The infield is too young.
They don't have a real ace starting pitcher.
Too many of their players are coming off career years in 2009.
The Mariners have improved too much.
The Rangers are only going to keep getting better.
Scioscia's offense won't be the same without Chone Figgins.
Sooner or later the Angels are going to play down to the lowly projections of PECOTA and other statistical systems.
To put it mildly, there are a whole lot of reasons for the Angels to not succeed this year. So-called experts are climbing all over themselves to declare 2010 the demise of the Angel era of dominance in the AL West. Apparently all we Angel fans can do is sit back and await the fate that everyone expects for the Halos.

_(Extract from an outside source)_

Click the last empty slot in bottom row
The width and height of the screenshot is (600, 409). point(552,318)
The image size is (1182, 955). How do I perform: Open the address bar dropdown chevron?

Or we can expect the unexpected.
Since everyone is writing the Angels off already even though they don't play their first game until later today, why not dream big? Since most media experts believe the Angels will have outdone themselves by winning the AL West yet again, there is virtually no pressure on the team to return to finally make their return to the World Series and that might just be the break the team needs to get over the World Series hump.
By all rights, the Angels should be the heavy favorites to win the AL West, but since the Mariners have somehow turned into the sexy sleeper pick of the year and the Rangers burgeoning young talent has analysts salivating, the Angels might actually be able to fly under the radar for the first time years, something that could pay off for them in a big way. Expectations have a way of dragging people teams down if they are as heavy and long-lasting as the ones the Angels have been burdened with ever since they won their only World Series in 2002. But now that burden has been lifted, at least partially, for the first time in a long time. That is great news to a guy like Brandon Wood who is just trying to earn his place in the bigs. The last thing he needs to worry about is trying to keep the Angels' at contending status at the same time. Even an established player like Erick Aybar will appreciate the lighter atmosphere as he looks to fill the big (metaphorically) shoes of Chone Figgins at the top of the Angel order.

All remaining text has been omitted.